I. Les enseignements du saint Sépulcre: la vie cachée
Après la descente de croix, le corps sacré du Sauveur est remis à sa mère qui le couvre de baisers. Tous ses amis s’empressent auprès de lui, afin de lui rendre un culte d’amour et de respect. La sainte Vierge essuie les plaies, les cicatrices douloureuses; saint Jean, Nicodème, Joseph d’Arimathie, les saintes femmes embaument le corps divin et le déposent ensuite dans ce sépulcre que les joies de la résurrection doivent rendre glorieux. Pendant ce temps-là, l’âme sainte du Sauveur va visiter les saints de l’ancienne loi qui attendent le salut.
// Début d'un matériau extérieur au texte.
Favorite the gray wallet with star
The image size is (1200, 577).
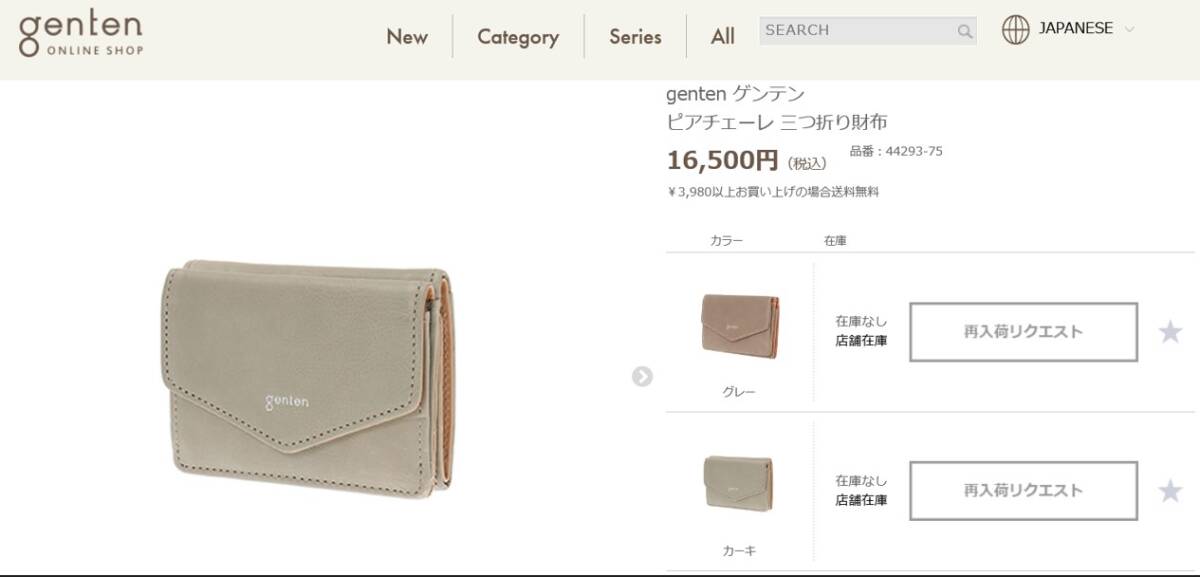(x=1170, y=332)
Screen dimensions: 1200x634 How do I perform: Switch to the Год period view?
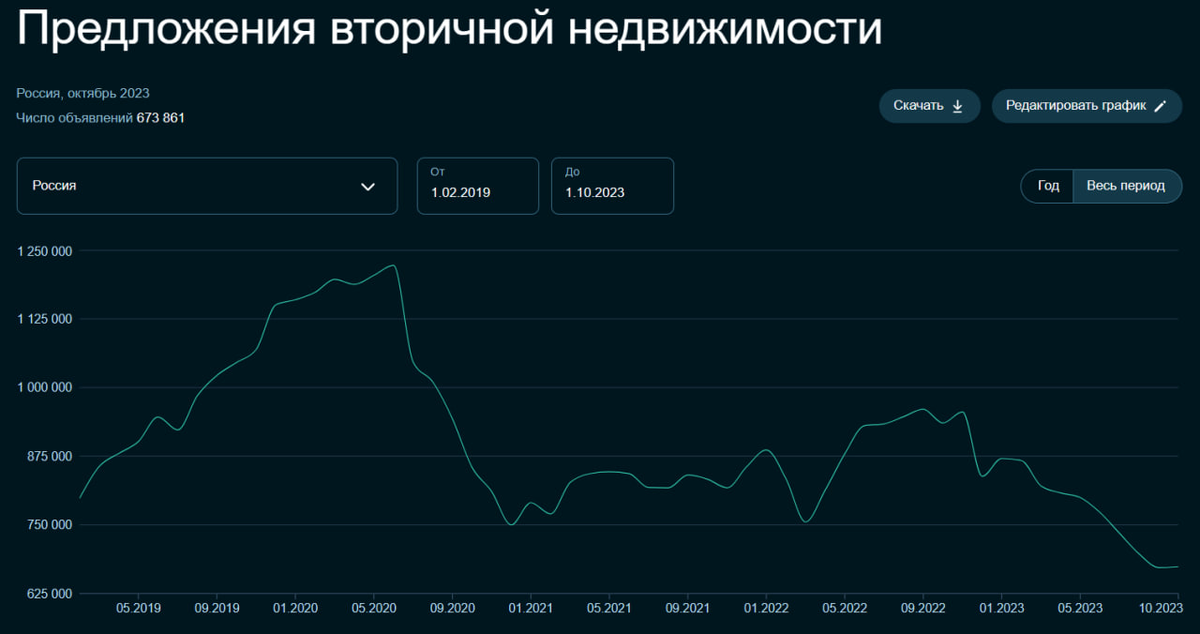tap(1046, 186)
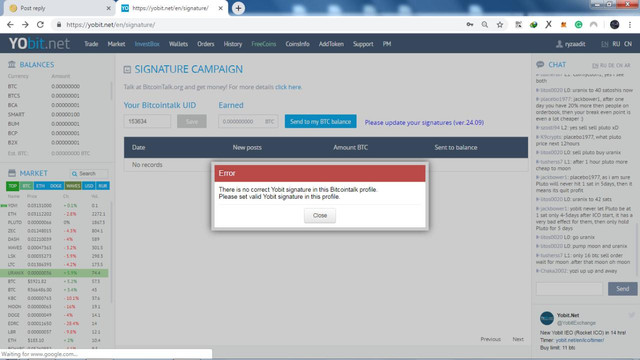Open the 'click here' details link

[288, 87]
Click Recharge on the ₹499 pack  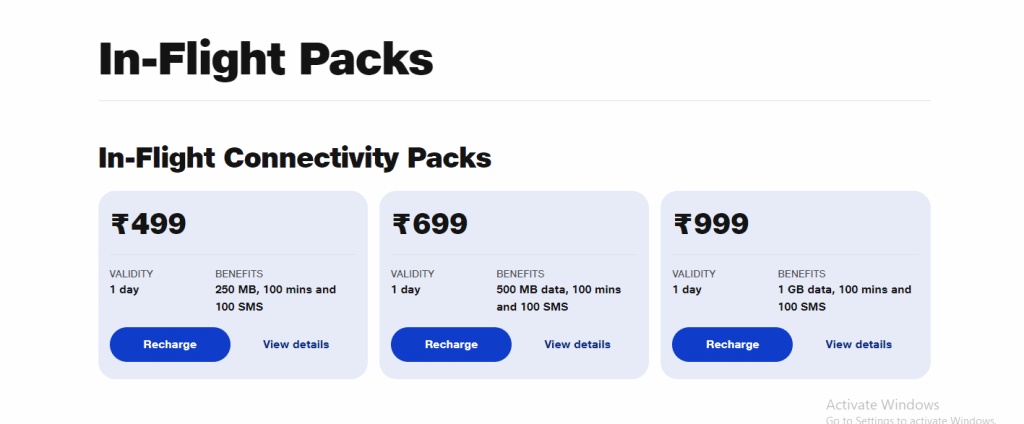170,344
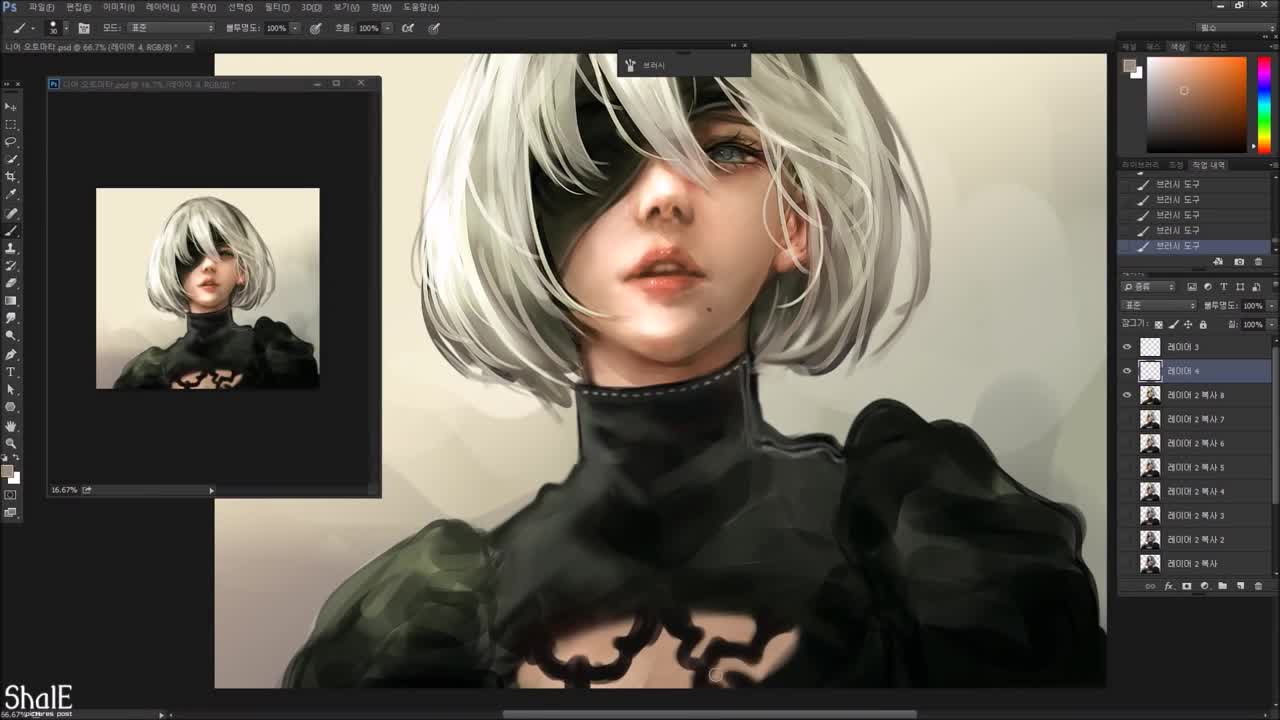Image resolution: width=1280 pixels, height=720 pixels.
Task: Enable lock transparent pixels on selected layer
Action: point(1157,324)
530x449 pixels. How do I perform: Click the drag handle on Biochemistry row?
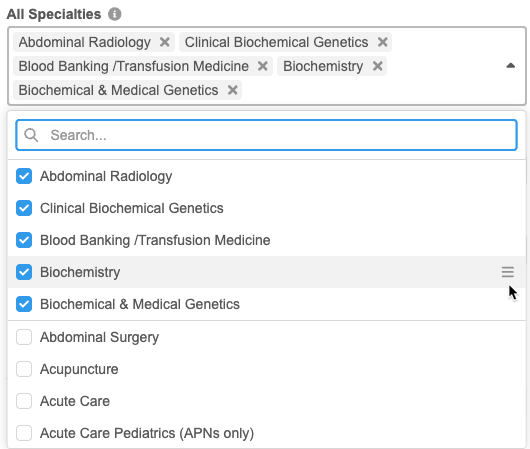pos(508,272)
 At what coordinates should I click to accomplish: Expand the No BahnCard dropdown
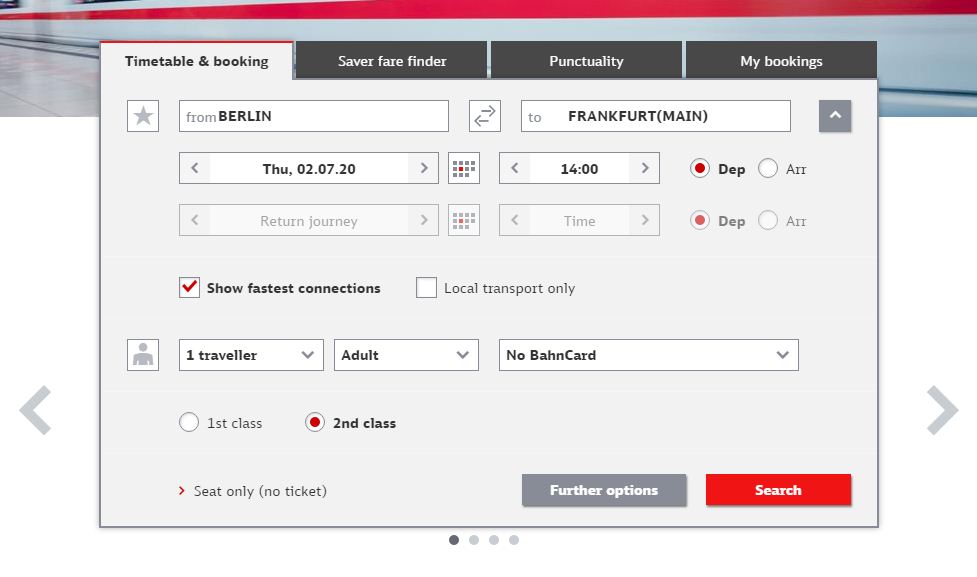coord(648,355)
Appliquons ces enseignements aux amis du Sacré Cœur. Vous êtes ensevelis avec le Christ dans le baptême, dit saint Paul, vous êtes morts et votre vie est cachée en Dieu avec le Christ. Tel est l’état du vrai disciple du Sacré Cœur. Il est mort à ce monde; il est insensible à ses joies, à ses plaisirs, à ses ambitions; il n’en connaît même pas le langage maudit, et son cœur est caché dans le Sacré Cœur de Jésus. Voici son sépulcre, son tombeau et aussi son paradis. Il vit largement, il aspire tout l’amour du Sacré Cœur, mais il n’en sait pas d’autre, et voilà pourquoi il passe pour mort aux yeux de ce monde insensé dont il méprise les jugements. Déjà une résurrection spirituelle a eu lieu pour lui dans ce séjour divin du Sacré Cœur, mais le monde l’ignore et il prend pour mort celui qui jouit de toute la plénitude de la vie.
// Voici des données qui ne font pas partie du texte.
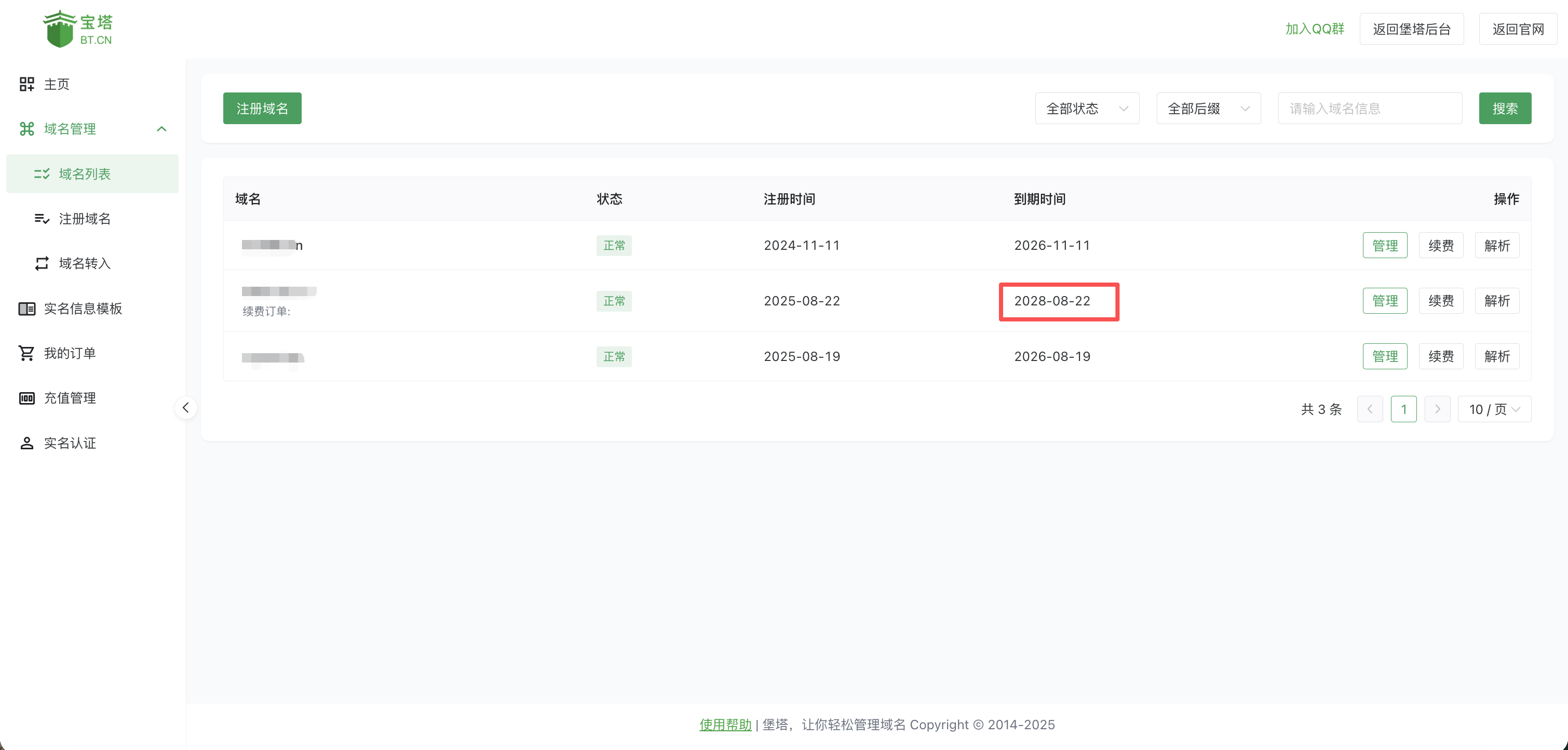Select the 充值管理 recharge icon
Image resolution: width=1568 pixels, height=750 pixels.
[27, 398]
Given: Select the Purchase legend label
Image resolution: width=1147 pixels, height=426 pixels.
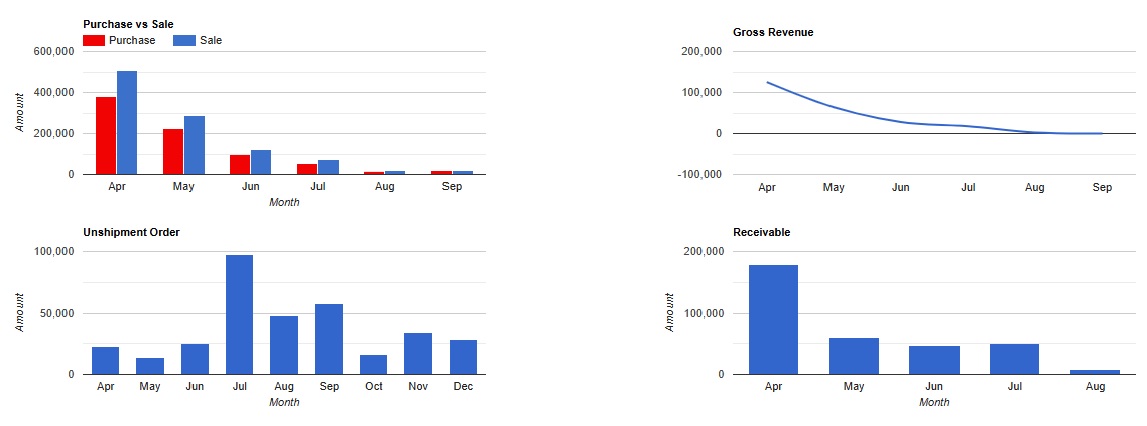Looking at the screenshot, I should point(132,41).
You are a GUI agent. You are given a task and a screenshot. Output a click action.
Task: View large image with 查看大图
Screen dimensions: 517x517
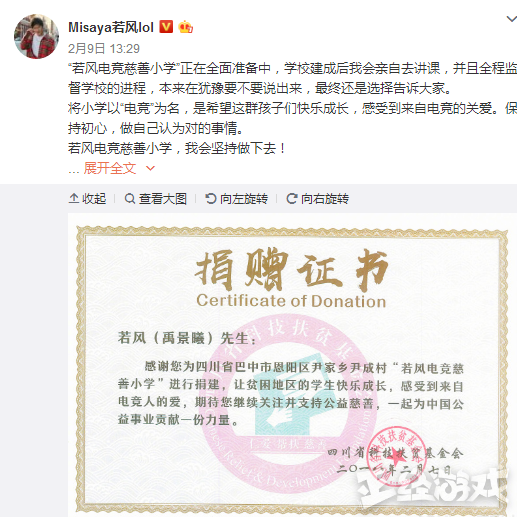point(155,199)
Cet amour qui se cache dans le Cœur de Jésus, loin des yeux des hommes et sous le seul regard de Dieu, telle est notre vie intime. Pour les actes extérieurs de la vie ordinaire, nous les abandonnons complètement aux mains de nos supérieurs, représentants de Dieu, de même que nous abandonnons absolument notre amour et la conduite de notre âme à l’amour et aux soins du Sacré Cœur.
II. La charité mutuelle
Mais un grand devoir nous est enseigné par les soins charitables que déploient les amis de Jésus vis-à-vis de son corps sacré qui est devenu leur propriété par sa mort. C’est le modèle de la charité que nous devons avoir les uns pour les autres.
Nous nous souvenons de ce qu’a dit saint Jean: «Celui qui n’aime pas son frère qu’il voit et qui prétend néanmoins aimer Dieu qu’il ne voit pas, est dans le mensonge et l’illusion» [1Jn 4,20]. Ah! pouvons-nous oublier que nous sommes les enfants de celui qui, cassé de vieillesse, ne cessait de répéter: «Mes petits enfants, aimez-vous les uns les autres: c’est là toute la loi du Seigneur; si vous l’accomplissez, cela suffit». Il faut que les Supérieurs surtout fassent revivre en eux-mêmes l’apôtre de la charité et que les gens du monde s’écrient en voyant les disciples du Sacré Cœur: «Voyez combien ils s’aiment!».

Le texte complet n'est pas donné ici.